RASSEGNA STAMPA

28 OTTOBRE 2000
GIANNI SANTAMARIA
Kant, i pensatori moderni e la fede
L'inquietudine dei filosofi davanti a Cristo
Tra Tilliette e Fabro. La scelta esistenziale
Silvano Zucal (a cura di), "Cristo nella filosofia contemporanea. Da Kant a Nietzsche", San Paolo, Pagine 776. Lire 70mila
Cristo, pietra d'inciampo per la filosofia? O piuttosto pietra angolare di ogni riflessione sull'uomo, non solo teologica? Sono i due corni di un dilemma che torna d'attualità in quest'anno giubilare, nel quale la figura del Festeggiato è al centro dell'attenzione non solo della Chiesa. Una presenza quella del Figlio di Dio nella speculazione razionale di questi due millenni, che è un dato incontrovertibile. Tanto che anche nella tradizione greca anteriore al Nazareno si sono voluti cercare retrospettivamente elementi di riflessione sul Logos-Cristo. Ma se il fatto che i filosofi si sono da sempre occupati del Salvatore è lì in tutta la sua evidenza, questa raccolta di saggi cerca di indagare "ciò che la filosofia può dire in linea di diritto (e non solo di fatto) di Cristo", scrive il curatore, Silvano Zucal, nell'introduzione. I saggi presentano i principali pensatori moderni: da Kant a Nietzsche, passando per Schleiermacher, i maestri dell'idealismo tedesco, Strauss, Kierkegaard, Feuerbach e Marx, il tradizionalismo francese, Rosmini e Gioberti, Comte e Solovëv. Di ognuno si dà un profilo critico riguardo alla riflessione cristologica, una bibliografia e un'antologia di testi.
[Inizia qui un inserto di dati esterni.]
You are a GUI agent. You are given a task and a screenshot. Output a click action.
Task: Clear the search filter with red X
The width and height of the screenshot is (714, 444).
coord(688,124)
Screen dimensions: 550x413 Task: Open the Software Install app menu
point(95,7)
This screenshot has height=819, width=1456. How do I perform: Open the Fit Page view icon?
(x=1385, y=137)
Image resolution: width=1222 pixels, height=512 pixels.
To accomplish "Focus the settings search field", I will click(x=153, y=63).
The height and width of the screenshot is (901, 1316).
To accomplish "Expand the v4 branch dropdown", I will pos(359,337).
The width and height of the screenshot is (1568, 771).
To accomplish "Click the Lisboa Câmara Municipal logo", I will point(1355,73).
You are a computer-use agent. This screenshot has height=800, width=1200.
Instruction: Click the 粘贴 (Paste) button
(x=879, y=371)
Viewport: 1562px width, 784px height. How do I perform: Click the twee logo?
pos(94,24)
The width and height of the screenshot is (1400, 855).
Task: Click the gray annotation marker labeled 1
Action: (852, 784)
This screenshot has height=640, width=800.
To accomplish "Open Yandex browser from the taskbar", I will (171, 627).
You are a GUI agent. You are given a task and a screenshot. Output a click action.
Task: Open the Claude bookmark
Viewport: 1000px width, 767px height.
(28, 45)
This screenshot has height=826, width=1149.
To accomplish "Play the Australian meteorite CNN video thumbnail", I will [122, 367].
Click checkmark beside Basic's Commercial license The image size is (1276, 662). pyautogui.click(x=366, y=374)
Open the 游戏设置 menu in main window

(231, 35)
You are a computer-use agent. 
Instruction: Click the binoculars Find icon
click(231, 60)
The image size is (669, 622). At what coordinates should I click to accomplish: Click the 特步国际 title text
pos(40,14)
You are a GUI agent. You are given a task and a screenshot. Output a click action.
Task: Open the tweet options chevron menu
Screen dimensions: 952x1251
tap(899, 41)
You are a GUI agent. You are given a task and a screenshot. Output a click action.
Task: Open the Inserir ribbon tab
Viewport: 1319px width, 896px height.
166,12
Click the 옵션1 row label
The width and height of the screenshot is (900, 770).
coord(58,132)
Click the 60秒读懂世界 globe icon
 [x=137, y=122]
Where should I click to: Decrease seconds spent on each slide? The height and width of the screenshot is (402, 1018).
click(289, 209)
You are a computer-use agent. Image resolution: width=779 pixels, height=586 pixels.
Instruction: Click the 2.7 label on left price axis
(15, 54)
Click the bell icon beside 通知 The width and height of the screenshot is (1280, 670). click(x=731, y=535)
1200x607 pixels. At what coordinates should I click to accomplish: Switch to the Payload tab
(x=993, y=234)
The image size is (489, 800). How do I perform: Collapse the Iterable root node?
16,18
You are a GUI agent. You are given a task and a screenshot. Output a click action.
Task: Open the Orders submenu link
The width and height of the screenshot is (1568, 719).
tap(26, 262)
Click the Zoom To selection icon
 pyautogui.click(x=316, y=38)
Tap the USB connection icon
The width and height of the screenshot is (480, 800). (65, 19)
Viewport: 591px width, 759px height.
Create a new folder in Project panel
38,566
L'opera è il primo pannello di un distico che comprenderà Ottocento e Novecento. Resta aperta, insomma, la discussione in merito all'opportunità di lavorare sul terreno della cristologia filosofica, prosegue Zucal.
Molte sono le domande incombenti: "Non è un'invasione di campo la pretesa della filosofia di occuparsi di ciò che eccede ogni ragione? Non è questo il dominio esclusivo della fede? La filosofia non ha in rapporto alla fede nell'incarnazione una semplice funzione propedeutica?" Due sono le tradizioni di pensiero che dal Medioevo si interrogano sulla possibilità e i rischi di applicare alla figura del Dio-fatto-uomo le categorie filosofiche. Due atteggiamenti in passato incarnati da Pietro Abelardo e Alano di Lilla. Più recentemente da Xavier Tilliette (autore di una celebre trilogia sull'argomento uscita per Queriniana e Morcelliana) e Cornelio Fabro. Da un lato - un filone che si nutre degli apporti di Blondel e Schelling - la risposta alle precedenti domande è "no". La filosofia, sia quella morale che la metafisica, devono "confrontarsi con l'Epifania storica dell'assoluto". Una necessità che investe lo stesso rapporto tra filosofia e teologia. Non più in rapporto ancillare, ma di interscambio fecondo. "E non a caso - scrive Zucal - le più ardite e insieme riuscite cristologie teologiche contemporanee, come quella di Rahner, mostrano di aver fatto tesoro di molti apporti filosofici. I più avvertiti tra i teologi come Tillich, Bultmann, Pannenberg... hanno appunto piena coscienza che taluni problemi della cristologia teologica chiamano in causa concetti come il tempo, il corpo, la coscienza, la personalità, la soggettività che hanno un inevitabile versante filosofico". Dall'altro lato - la linea che da Alano va a Fabro (passando attraverso Pascal, Kierkegaard e Sestov) - viene accentuata la dimensione "paradossale". Il Cristo della fede e quello dei filosofi sono inconciliabili. Essenzialmente perché davanti a lui è chiesta una scelta esistenziale, non razionale. Tra le due posizioni è stretto il crinale su cui muoversi. La deformazione, il rendere astratta o mitologizzata la figura centrale del cristianesimo è sempre in agguato. Tanto che lo stesso Tilliette afferma che una cristologia filosofica tanto più può essere feconda quanto più è condotta da un pensatore credente. Ma un dato resta. Anche in pensatori che appaiono indifferenti, deformanti, paganeggianti - come da alcuni è stato giudicato Heidegger - ancora oggi c'è una ricerca onesta e almeno un'inquietudine intellettuale di molti filosofi che si lasciano interrogare da Cristo.